→ Task statement:
Copy every line of text from the data below word for word, omitting the pictures.

▬▬▬

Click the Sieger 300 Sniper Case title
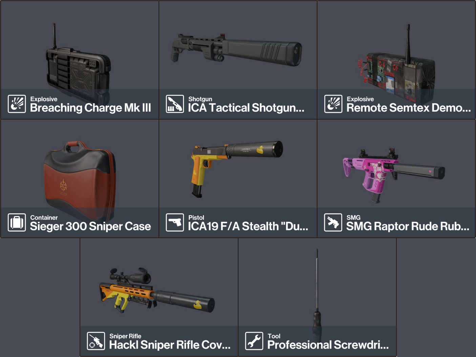476x357 pixels. coord(90,226)
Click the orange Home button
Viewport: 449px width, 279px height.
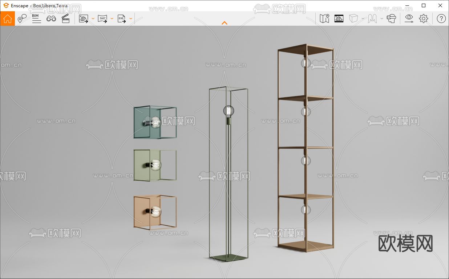tap(8, 19)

▬▬▬

→ Expected answer:
Click the Sieger 300 Sniper Case title
476x357 pixels. coord(90,226)
Click the orange Home button
Viewport: 449px width, 279px height.
tap(8, 19)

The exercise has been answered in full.